Emotional Renard boosts Zambia’s unique spirit

Emotional Renard boosts Zambia’s unique spirit

LIBREVILLE, Gabon - The Associated Press
Emotional Renard boosts Zambia’s unique spirit

There were colorful and emotional moments of celebration as Zambia’s players and team staff was reveling in the team’s first-ever victory in the African Cup of Nations at Stade de l’Amitie in Libreville, Gabon. REUTERS Photo

There was a moment when Zambia’s famous team spirit appeared to be fractured in Sunday’s high pressure atmosphere at the African Cup of Nations final.

Coach Herve Renard remonstrated furiously with Davies Nkausu after the defender had let Ivory Coast forward Gervinho bear down dangerously on Zambia’s goal. Renard then pushed Nkausu in the chest to ram home his point.

Instead of reacting angrily, the player nodded his head, patted the emotional Frenchman on the shoulder and went back to the business of winning Zambia’s first major football title.

It encapsulated a unique bond between Renard and his players that maybe few outside the camp fully understood before Zambia’s unexpected victory over the heavily favored Ivorians.

“For you, maybe it’s incredible for me to react like this, but they (the players) know me,” Renard said. “I think they need someone like this. I think if they had a coach who didn’t react on the bench, it would not be possible for the Zambian players (to win).

“They need to be pushed. Sometimes they are not very concentrated. But when you push them, they are able to do magic things.” Renard is perhaps the one coach that could have guided Zambia to such a surprise success.

The two parties are so close that neither could bear to be separated from the other when Renard ended his first spell in charge after the 2010 Cup of Nations. He returned in October last year following brief spells coaching Angola and then an Algerian club team.

Zambia was equally unhappy without its flamboyant, blonde-haired Frenchman and welcomed him back with open, familiar arms.

“Fantastic team spirit.

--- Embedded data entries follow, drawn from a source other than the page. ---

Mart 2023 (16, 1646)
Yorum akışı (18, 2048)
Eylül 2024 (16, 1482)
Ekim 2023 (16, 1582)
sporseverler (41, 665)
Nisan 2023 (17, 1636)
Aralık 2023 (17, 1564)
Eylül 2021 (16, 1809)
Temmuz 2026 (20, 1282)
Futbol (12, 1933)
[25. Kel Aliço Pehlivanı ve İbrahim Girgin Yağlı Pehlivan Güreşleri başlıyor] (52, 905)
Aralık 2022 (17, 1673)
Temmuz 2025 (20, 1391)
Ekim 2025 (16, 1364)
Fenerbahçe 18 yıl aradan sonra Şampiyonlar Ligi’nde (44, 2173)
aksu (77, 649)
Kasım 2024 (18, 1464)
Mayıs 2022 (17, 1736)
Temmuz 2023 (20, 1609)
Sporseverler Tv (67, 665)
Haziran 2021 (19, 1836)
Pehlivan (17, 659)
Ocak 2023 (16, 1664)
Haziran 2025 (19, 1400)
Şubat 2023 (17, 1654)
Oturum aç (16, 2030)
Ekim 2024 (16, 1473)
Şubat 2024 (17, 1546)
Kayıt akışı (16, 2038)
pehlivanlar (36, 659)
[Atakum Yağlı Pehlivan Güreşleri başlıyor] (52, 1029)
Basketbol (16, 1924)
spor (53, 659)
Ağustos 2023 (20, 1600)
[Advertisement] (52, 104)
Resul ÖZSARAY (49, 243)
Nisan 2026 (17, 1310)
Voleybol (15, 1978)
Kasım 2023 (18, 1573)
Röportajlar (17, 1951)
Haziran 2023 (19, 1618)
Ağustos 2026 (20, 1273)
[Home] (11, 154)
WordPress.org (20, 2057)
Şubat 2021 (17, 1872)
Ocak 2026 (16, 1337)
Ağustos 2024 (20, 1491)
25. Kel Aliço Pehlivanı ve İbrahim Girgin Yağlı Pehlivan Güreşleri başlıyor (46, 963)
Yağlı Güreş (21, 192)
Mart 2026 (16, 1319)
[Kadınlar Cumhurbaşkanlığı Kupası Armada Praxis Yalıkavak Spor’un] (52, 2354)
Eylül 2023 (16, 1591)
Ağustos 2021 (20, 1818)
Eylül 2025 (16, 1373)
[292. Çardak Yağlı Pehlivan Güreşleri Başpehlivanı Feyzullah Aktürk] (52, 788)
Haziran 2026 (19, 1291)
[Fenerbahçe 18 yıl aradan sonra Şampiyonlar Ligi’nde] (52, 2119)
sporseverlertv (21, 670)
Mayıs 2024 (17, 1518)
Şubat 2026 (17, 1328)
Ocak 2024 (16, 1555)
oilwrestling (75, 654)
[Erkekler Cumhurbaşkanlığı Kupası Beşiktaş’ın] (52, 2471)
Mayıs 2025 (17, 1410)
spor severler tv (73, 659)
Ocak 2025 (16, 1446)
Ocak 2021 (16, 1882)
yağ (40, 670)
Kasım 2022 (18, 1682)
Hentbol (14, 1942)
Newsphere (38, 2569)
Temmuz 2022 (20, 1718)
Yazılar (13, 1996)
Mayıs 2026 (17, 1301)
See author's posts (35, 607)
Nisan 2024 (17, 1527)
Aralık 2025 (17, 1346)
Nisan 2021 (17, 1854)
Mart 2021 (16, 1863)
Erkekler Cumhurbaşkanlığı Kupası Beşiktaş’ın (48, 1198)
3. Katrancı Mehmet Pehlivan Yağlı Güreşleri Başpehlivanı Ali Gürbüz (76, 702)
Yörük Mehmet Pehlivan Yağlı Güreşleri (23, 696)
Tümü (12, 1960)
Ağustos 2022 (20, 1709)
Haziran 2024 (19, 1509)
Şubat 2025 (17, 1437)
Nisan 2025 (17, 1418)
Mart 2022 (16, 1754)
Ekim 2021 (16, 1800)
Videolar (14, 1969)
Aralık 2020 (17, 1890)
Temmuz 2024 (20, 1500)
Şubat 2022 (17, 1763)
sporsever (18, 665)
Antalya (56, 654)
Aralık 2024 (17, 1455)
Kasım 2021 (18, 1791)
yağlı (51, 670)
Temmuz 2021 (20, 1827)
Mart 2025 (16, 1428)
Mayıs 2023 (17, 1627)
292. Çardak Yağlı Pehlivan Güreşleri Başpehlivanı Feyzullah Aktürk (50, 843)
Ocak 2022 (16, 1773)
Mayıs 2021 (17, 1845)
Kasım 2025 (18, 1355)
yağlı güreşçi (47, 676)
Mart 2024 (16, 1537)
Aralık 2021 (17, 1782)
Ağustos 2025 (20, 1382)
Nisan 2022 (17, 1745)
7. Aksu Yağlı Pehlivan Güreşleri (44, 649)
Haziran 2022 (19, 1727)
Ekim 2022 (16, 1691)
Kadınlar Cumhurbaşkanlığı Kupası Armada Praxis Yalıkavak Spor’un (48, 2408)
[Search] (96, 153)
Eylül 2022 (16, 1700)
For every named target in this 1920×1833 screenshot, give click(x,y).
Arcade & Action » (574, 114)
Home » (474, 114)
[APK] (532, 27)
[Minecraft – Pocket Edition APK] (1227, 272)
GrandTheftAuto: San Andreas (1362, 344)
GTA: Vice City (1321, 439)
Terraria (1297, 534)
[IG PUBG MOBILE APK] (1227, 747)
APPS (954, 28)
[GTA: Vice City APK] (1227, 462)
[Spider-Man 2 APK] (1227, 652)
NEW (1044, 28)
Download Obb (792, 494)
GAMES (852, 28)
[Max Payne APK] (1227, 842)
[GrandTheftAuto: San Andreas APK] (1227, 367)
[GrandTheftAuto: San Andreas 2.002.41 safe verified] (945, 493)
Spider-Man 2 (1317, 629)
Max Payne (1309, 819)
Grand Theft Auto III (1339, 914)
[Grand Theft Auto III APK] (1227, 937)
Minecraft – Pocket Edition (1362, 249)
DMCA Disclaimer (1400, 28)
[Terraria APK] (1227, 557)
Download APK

I came back for this reason,” he said. “I never spent moments like I spent with the Zambian players.” Zambia’s run to its first African Cup title having lost in the final in 1974 and 1994 was undoubtedly dominated by the story of the country’s tragic ‘93 team, which died in a plane crash in Libreville and inspired the 2012 squad to honor their compatriots with victory in the same city.
But just as inspirational, maybe, was the Renard affect.

The 43-year-old Frenchman hit the right note with all aspects of Zambia’s preparations, gently approaching the subject of honoring the players who died at a pre-tournament training camp and then merging into the background when the squad visited a site near the crash in the buildup to the final to pay their respects.

He believed it wasn’t his place to encroach on the country’s grief and allowed Kalusha Bwalya, the federation president and member of the 1993 team to lead the team at the ceremony.

Bwalya finally lifted a African Cup of Nations trophy for his teammates.

Bwalya, the former national captain, raised the cup at Stade de l’Amitie, just kilometers from where 18 members of the country’s 1993 team lost their lives.

Bwalya incredibly inspired Zambia’s 1994 squad to the African Cup final, but lost to Nigeria. The Zambian has only escaped the crash because he was flying to Dakar, the team’s destination, directly from the Netherlands, where he was playing for PSV Eindhoven.

Now Zambia finally won, in its third final, to give Bwalya the chance to honor his fallen compatriots and friends.

He poignantly held the trophy up to salute them after the 2012 Zambians rode a wave of emotion on their return to the city to win the cup.